**Task requirements**
Output the rows from the line with "How do I perform: Click" to the line with "tap(249, 445)", inclusive, reproduced word for word and leaving the pictures out.

**Data for processing**
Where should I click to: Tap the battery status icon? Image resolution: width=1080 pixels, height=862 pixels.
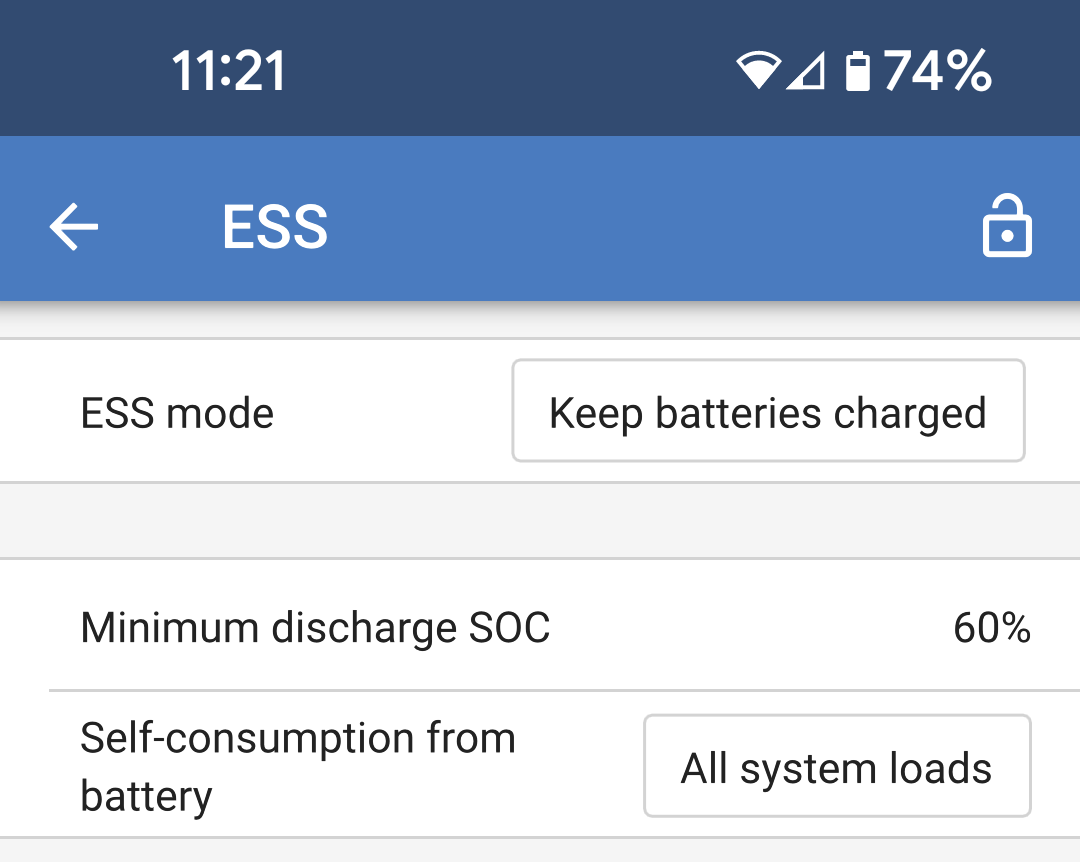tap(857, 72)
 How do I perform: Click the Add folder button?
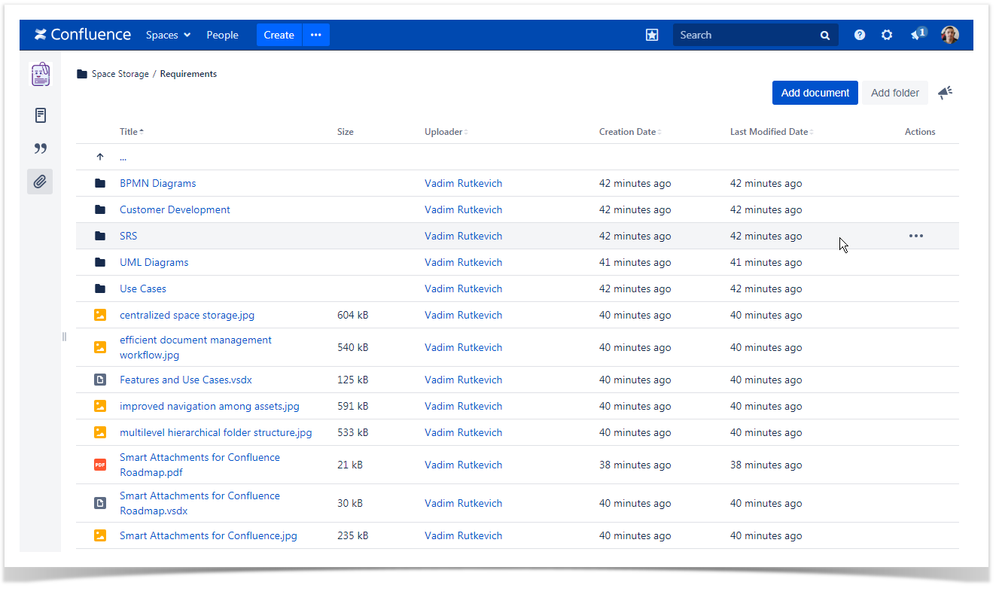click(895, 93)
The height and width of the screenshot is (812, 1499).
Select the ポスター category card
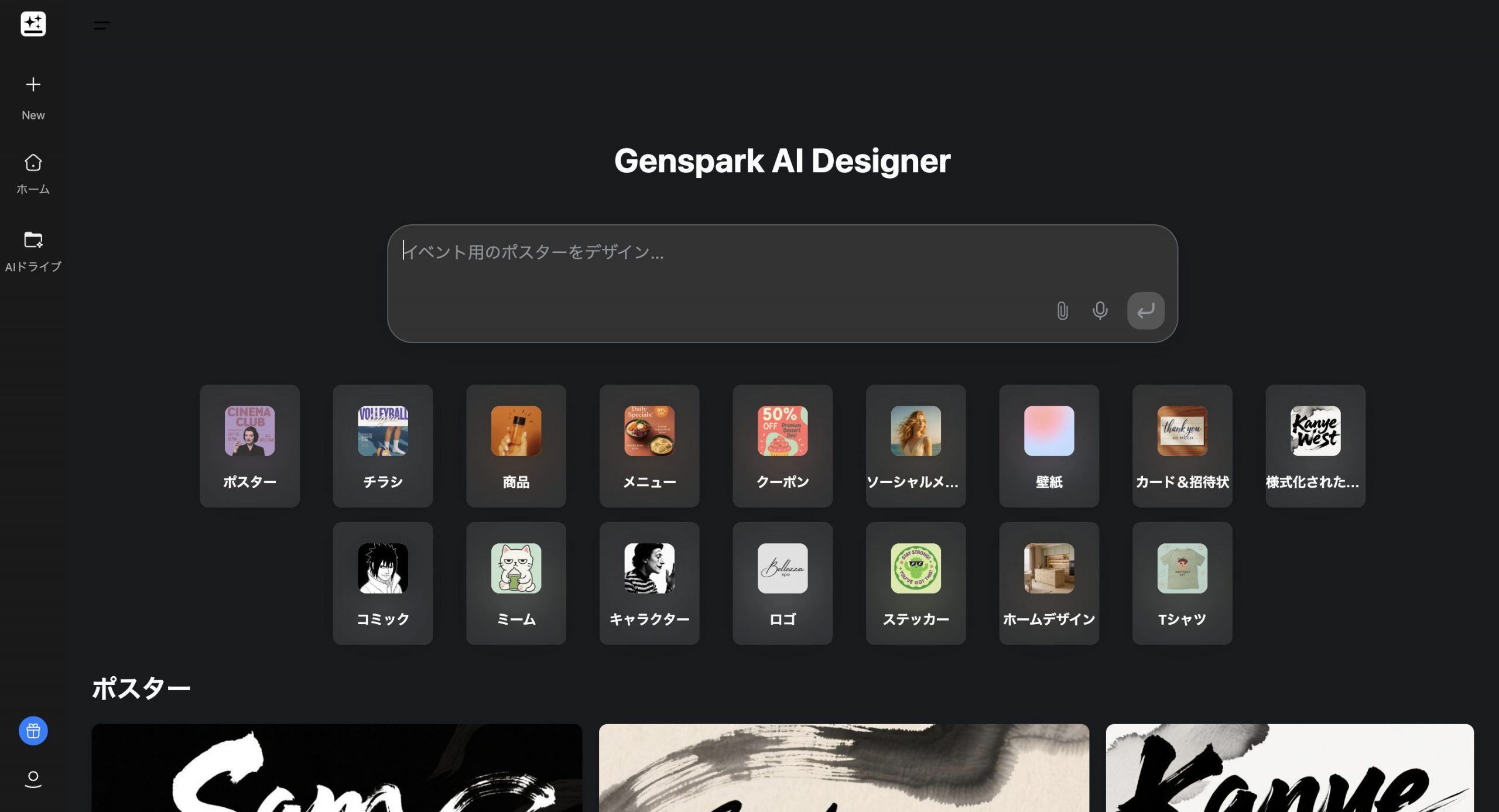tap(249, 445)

--

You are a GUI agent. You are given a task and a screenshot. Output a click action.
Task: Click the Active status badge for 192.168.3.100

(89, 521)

**Solved exercise**
 How do I perform: Click the Add folder button?
click(895, 93)
The height and width of the screenshot is (812, 1499).
Select the ポスター category card
tap(249, 445)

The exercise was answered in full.